- **Task item**: Transcribe exactly the lines from the one holding "Where should I" through the closing line of the entries below. Pictures stay out of the copy.

[Screenshot grounding data]
[Start of section]

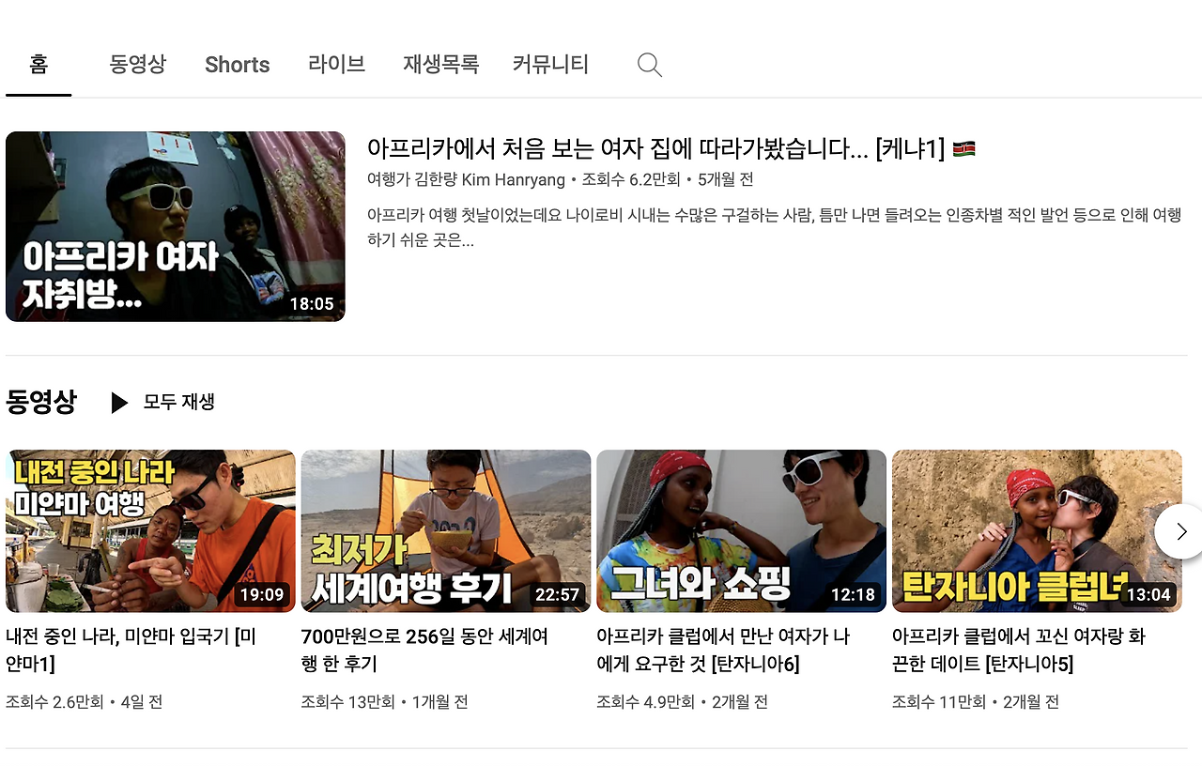Click the Play All triangle icon
Screen dimensions: 1202x766
[119, 402]
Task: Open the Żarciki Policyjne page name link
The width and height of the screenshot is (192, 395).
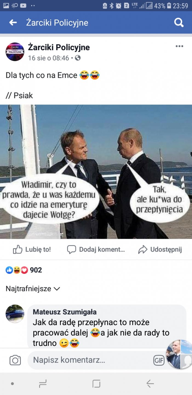Action: click(59, 47)
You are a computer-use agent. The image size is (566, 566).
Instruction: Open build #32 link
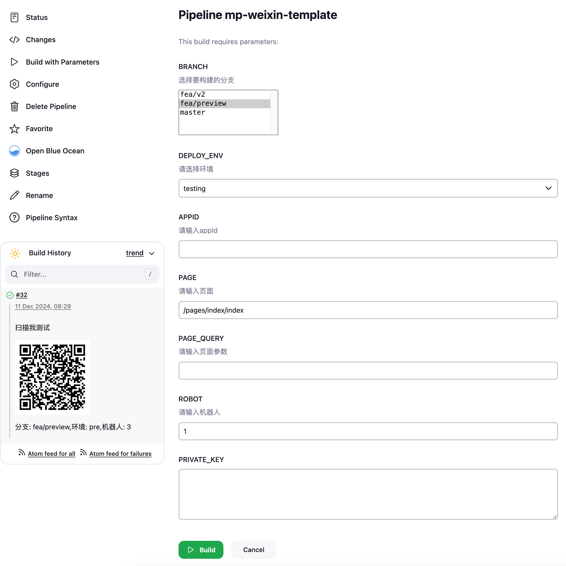tap(21, 295)
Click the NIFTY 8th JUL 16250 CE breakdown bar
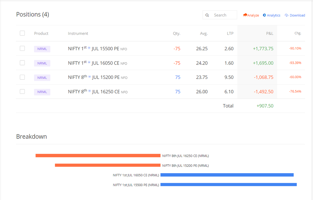 pos(98,155)
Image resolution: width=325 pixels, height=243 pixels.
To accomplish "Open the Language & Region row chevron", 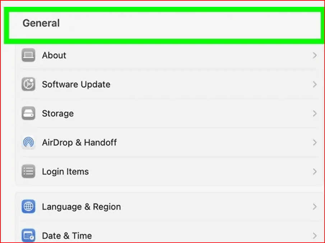I will tap(315, 207).
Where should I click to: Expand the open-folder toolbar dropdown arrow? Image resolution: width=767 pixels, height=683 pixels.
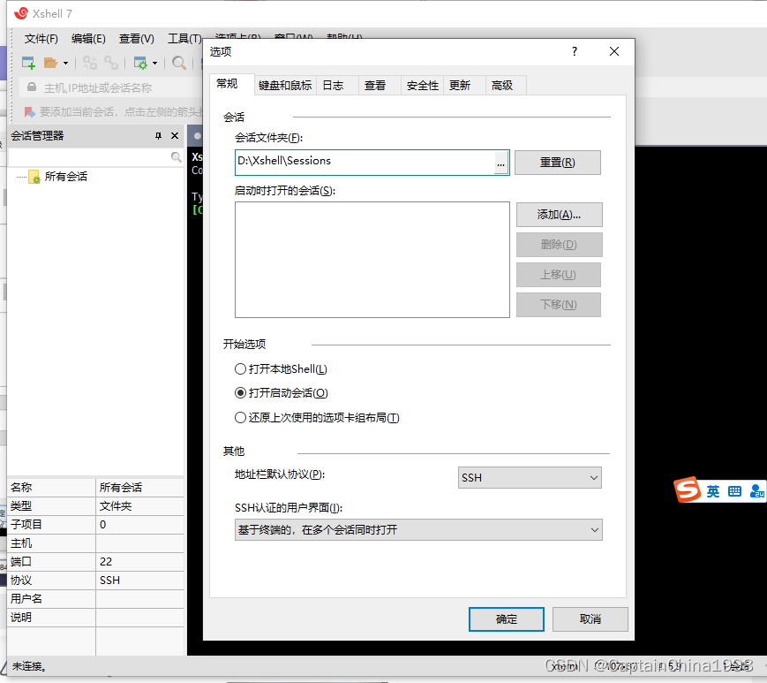[x=66, y=63]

[End of section]

- **Exercise answer**:
Where should I click to: Expand the open-folder toolbar dropdown arrow? Image resolution: width=767 pixels, height=683 pixels.
[x=66, y=63]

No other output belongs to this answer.